The ability to control fire was a dramatic change in the habits of early humans. Making fire to generate heat and light made it possible for people to cook food, simultaneously increasing the variety and availability of nutrients and reducing disease by killing pathogenic microorganisms in the food. The heat produced would also help people stay warm in cold weather, enabling them to live in cooler climates. Fire also kept nocturnal predators at bay.

Evidence of occasional cooked food is found from , suggesting it was used in a controlled fashion. The oldest clear evidence of deliberate firemaking dates to around 400,000 years ago at the Hoxnian-aged Barnfield site in England, where pyrite appears to have been struck against flint to create fire. Evidence becomes widespread around 50 to 100 thousand years ago, suggesting regular use from this time; resistance to air pollution started to evolve in human populations at a similar point in time. The use of fire became progressively more sophisticated, as it was used to create charcoal and to control wildlife from tens of thousands of years ago.

Food being cooked in a cauldron above fire in South Africa.

By the Neolithic Revolution, during the introduction of grain-based agriculture, people all over the world used fire as a tool in landscape management. These fires were typically controlled burns or "cool fires", as opposed to uncontrolled "hot fires", which damage the soil. Hot fires destroy plants and animals and endanger communities. This is especially a problem in the forests of today where traditional burning is prevented to encourage the growth of timber crops. Cool fires are generally conducted in the spring and autumn. They clear undergrowth, burning up biomass that could trigger a hot fire should it get too dense. They provide a greater variety of environments, which encourages game and plant diversity. Humans make dense, impassable forests traversable.

Another human use of fire in landscape management is to clear land for agriculture. Slash-and-burn agriculture is still common across much of tropical Africa, Asia, and South America. For small farmers, controlled fires are a convenient way to clear overgrown areas and release nutrients from standing vegetation back into the soil.
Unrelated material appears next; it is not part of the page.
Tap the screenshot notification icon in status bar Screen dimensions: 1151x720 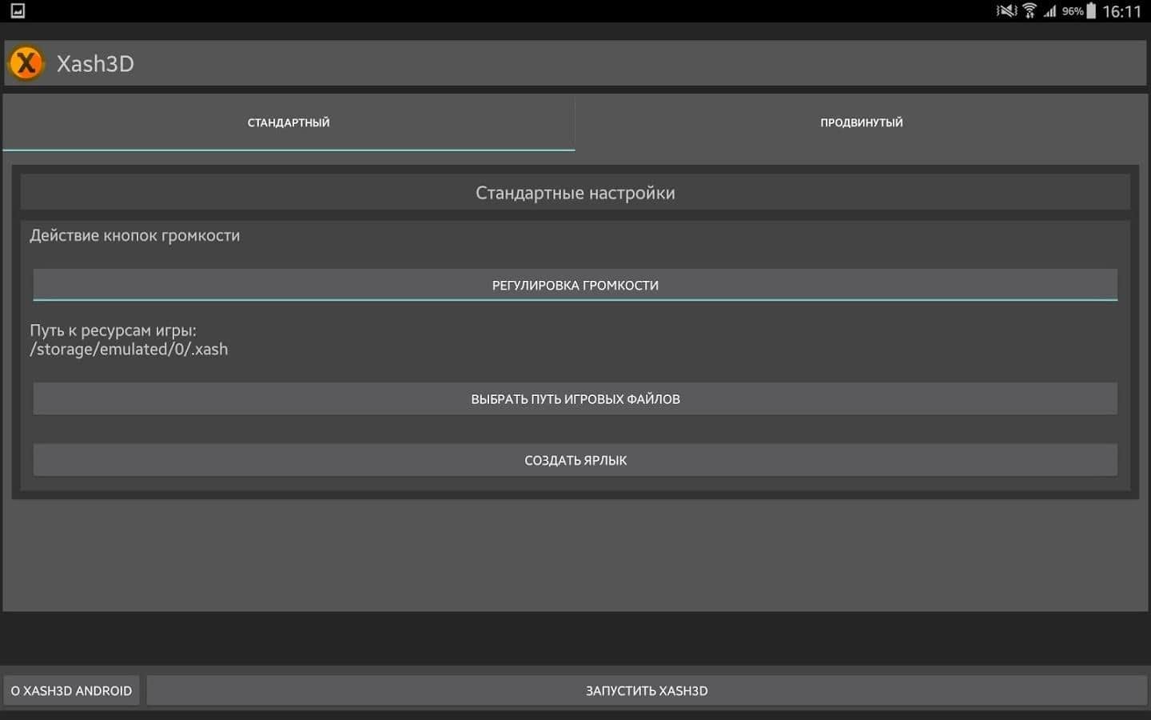(x=18, y=11)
However, this useful strategy is also problematic. A growing population, forest fragmentation, and a warming climate are making the Earth's surface more prone to ever-larger escaped fires. These harm ecosystems and human infrastructure, cause health problems, and send spirals of carbon and soot into the atmosphere that may encourage even more warming – and thus feed back into more fires. Globally today, as much as 5 million square kilometres – an area more than half the size of the United States – burns in a given year.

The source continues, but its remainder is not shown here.